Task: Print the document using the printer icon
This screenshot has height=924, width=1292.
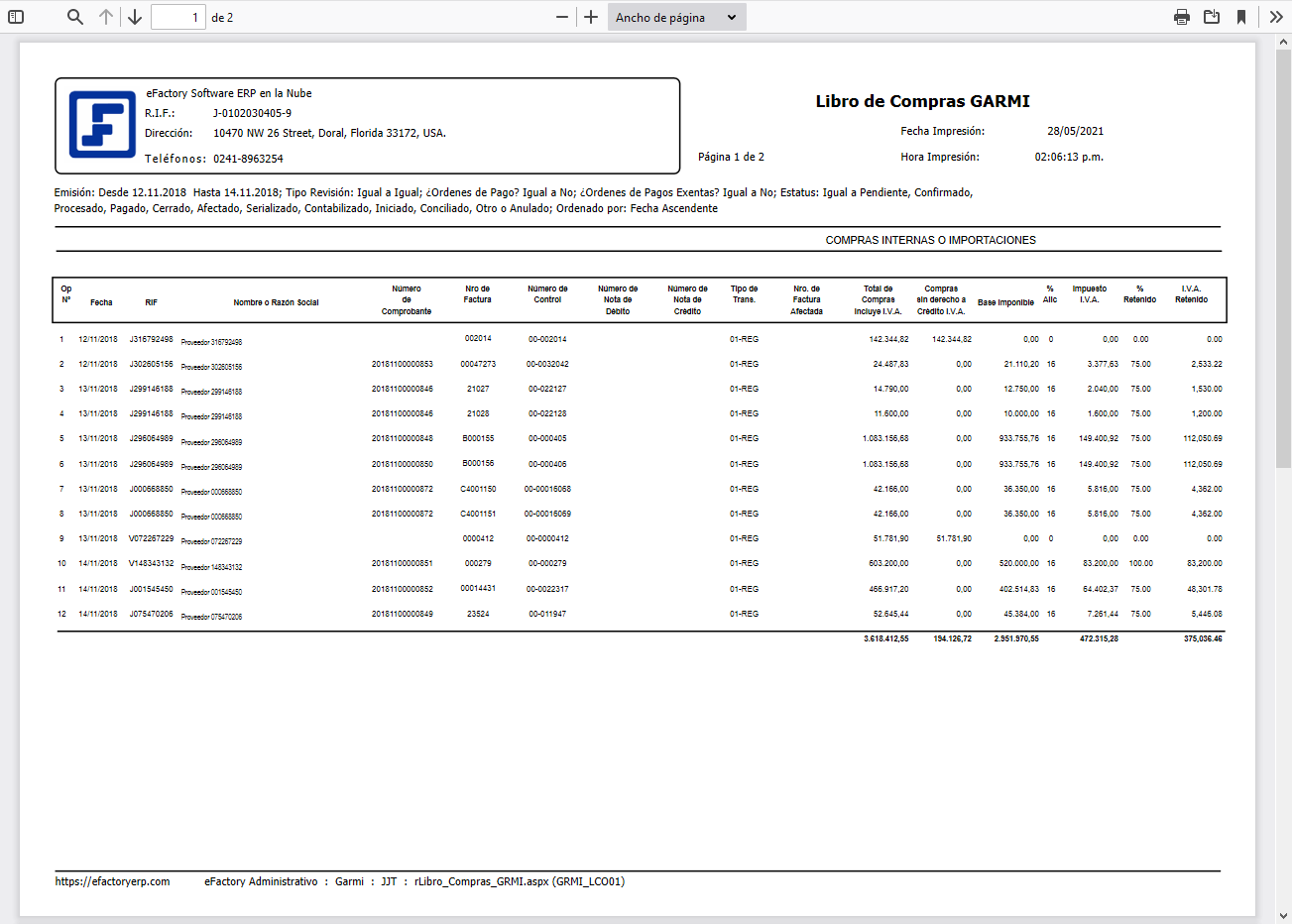Action: tap(1181, 17)
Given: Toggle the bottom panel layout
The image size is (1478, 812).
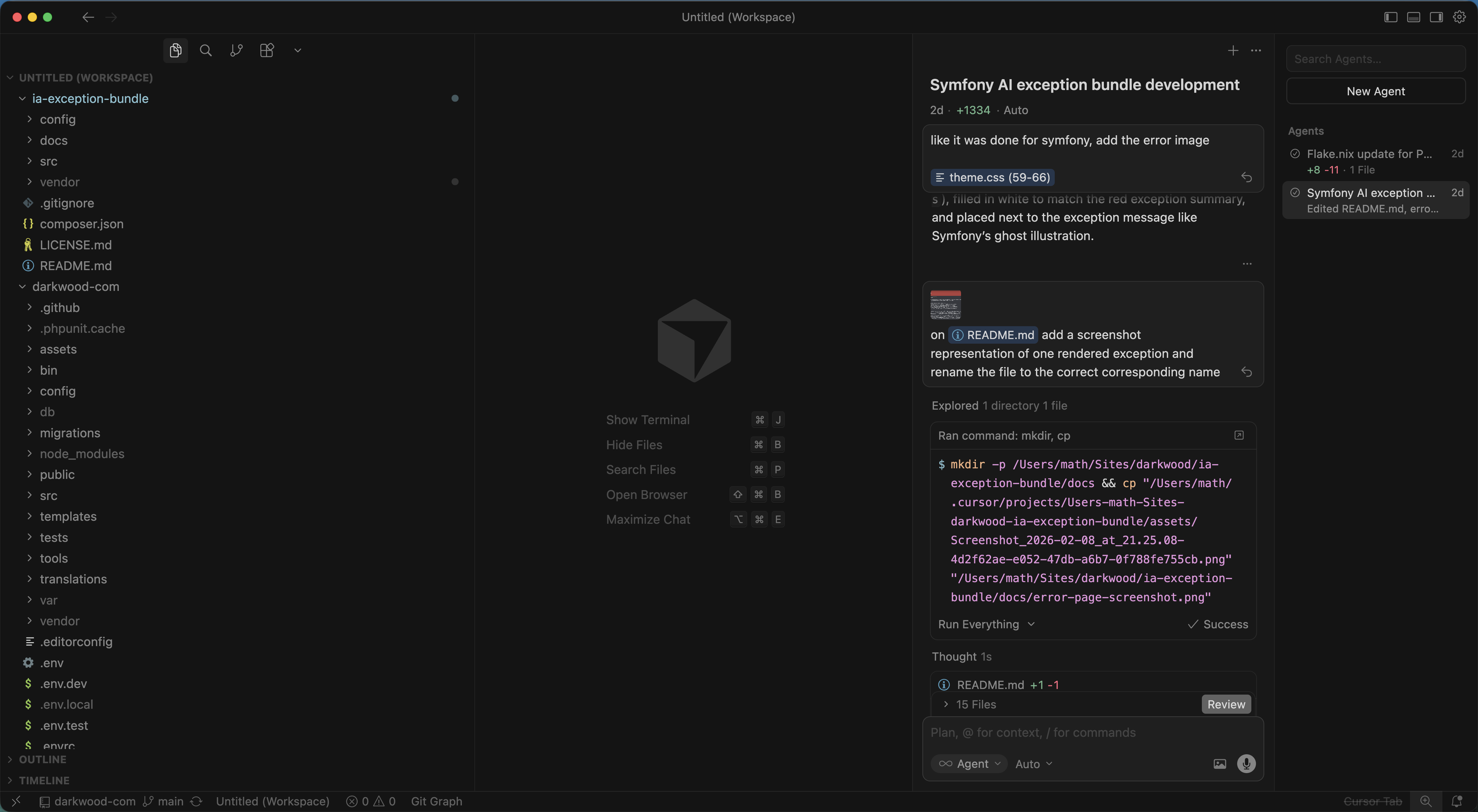Looking at the screenshot, I should pos(1413,17).
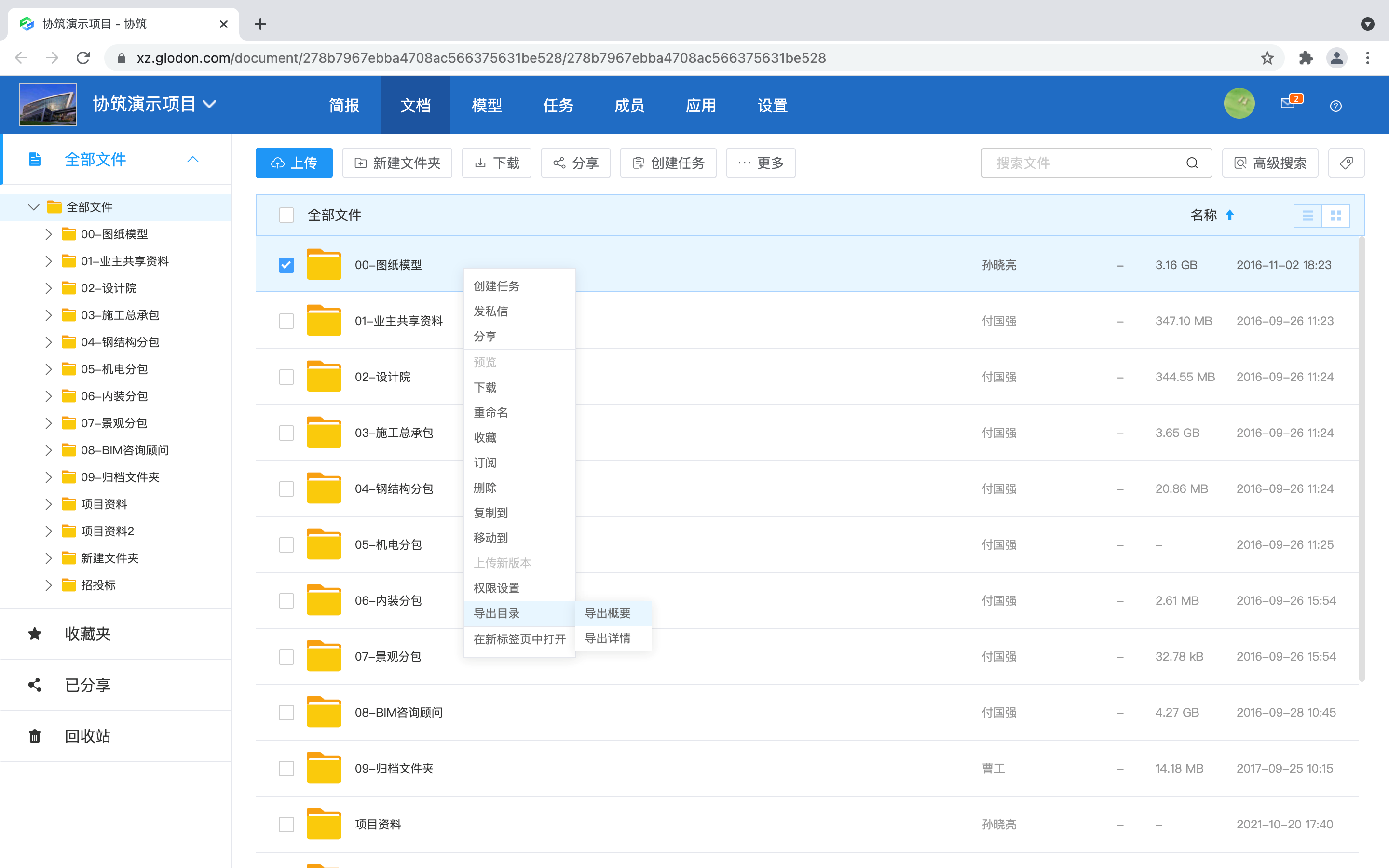Select all files via header checkbox
The image size is (1389, 868).
[286, 215]
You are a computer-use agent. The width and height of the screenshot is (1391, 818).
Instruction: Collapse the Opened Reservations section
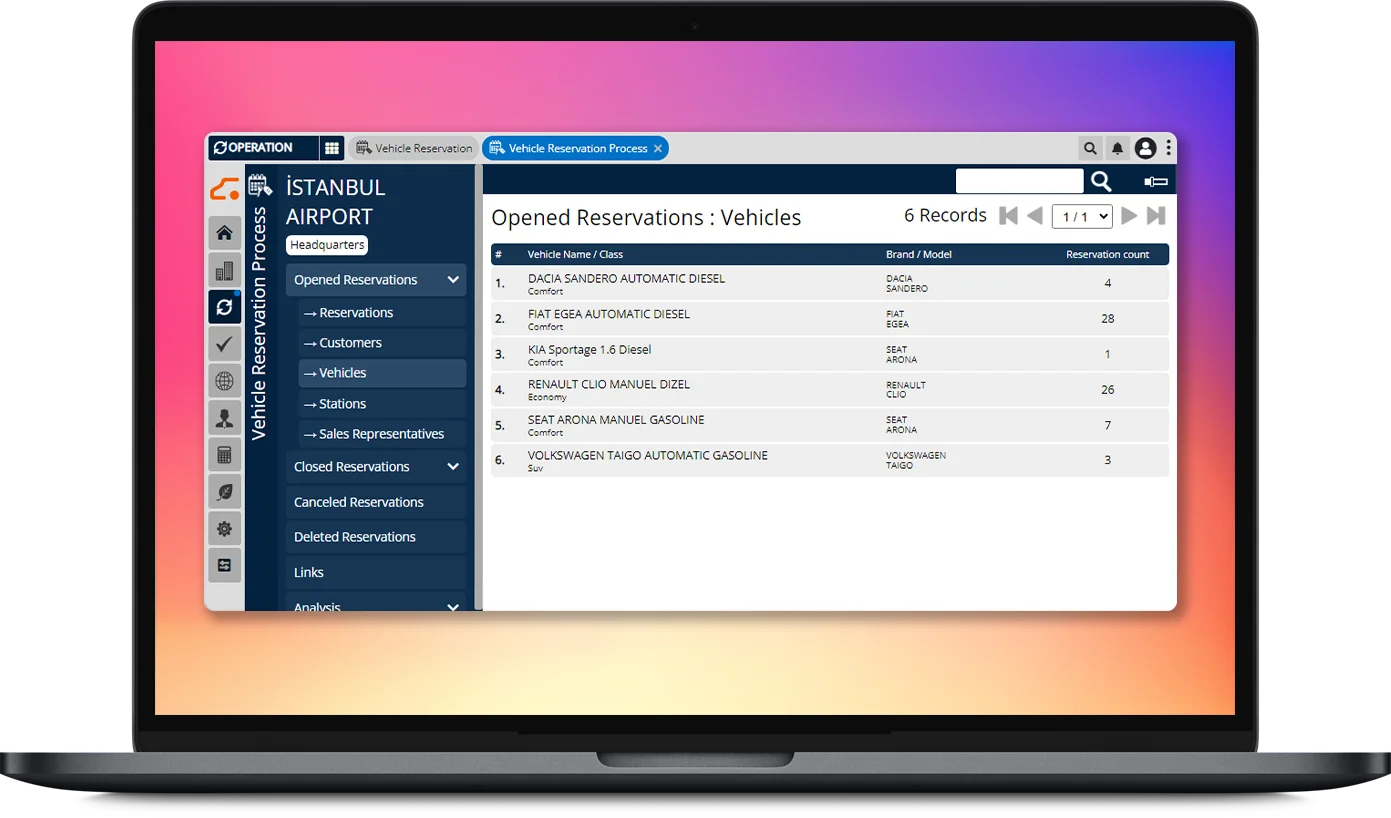(x=453, y=281)
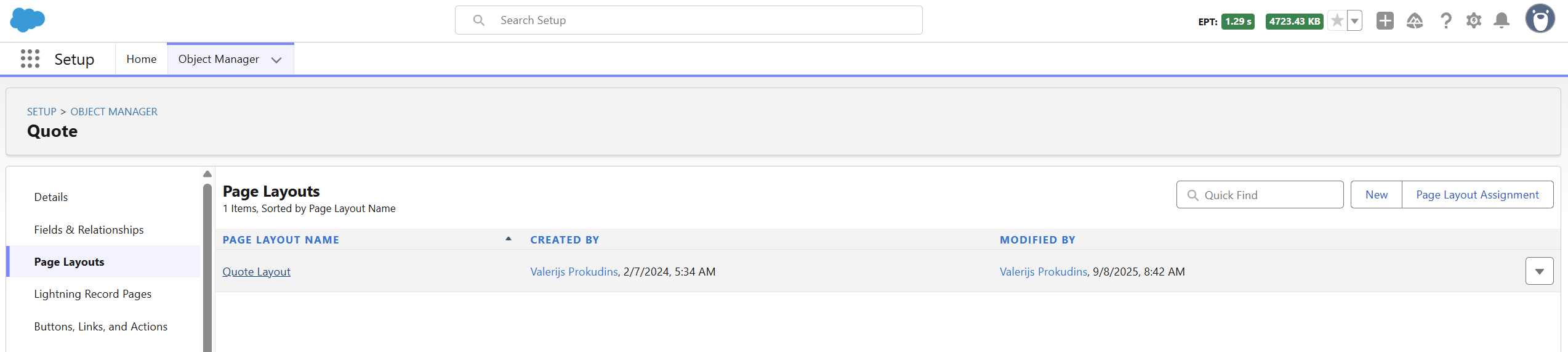Open Page Layout Assignment
This screenshot has height=352, width=1568.
point(1477,195)
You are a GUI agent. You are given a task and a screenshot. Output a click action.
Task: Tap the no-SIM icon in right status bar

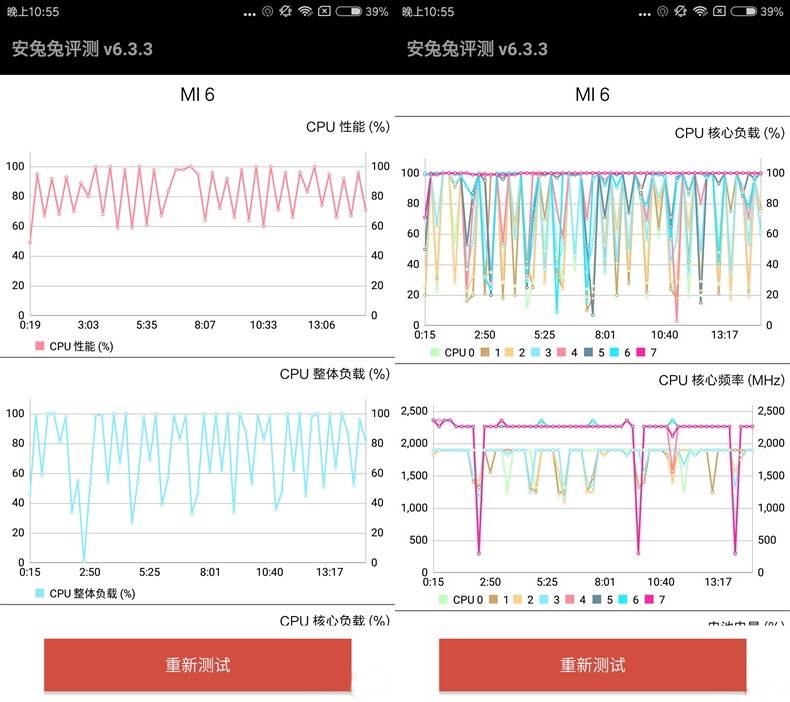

+===+

#### Ваша задача
Выведите все строки выше слово в слово, не включая в ответ изображения.

#### Ответ на задание
Task: Print the document using the printer icon
This screenshot has height=924, width=1292.
Action: tap(1181, 17)
Given: Toggle the bottom panel layout
The image size is (1478, 812).
Looking at the screenshot, I should pos(1413,17).
Select all files via header checkbox
The image size is (1389, 868).
[286, 215]
You are a computer-use agent. The width and height of the screenshot is (1391, 818).
Instruction: Collapse the Opened Reservations section
(x=453, y=281)
Open Page Layout Assignment
This screenshot has height=352, width=1568.
point(1477,195)
You are a GUI agent. You are given a task and a screenshot. Output a click action.
Task: Tap the no-SIM icon in right status bar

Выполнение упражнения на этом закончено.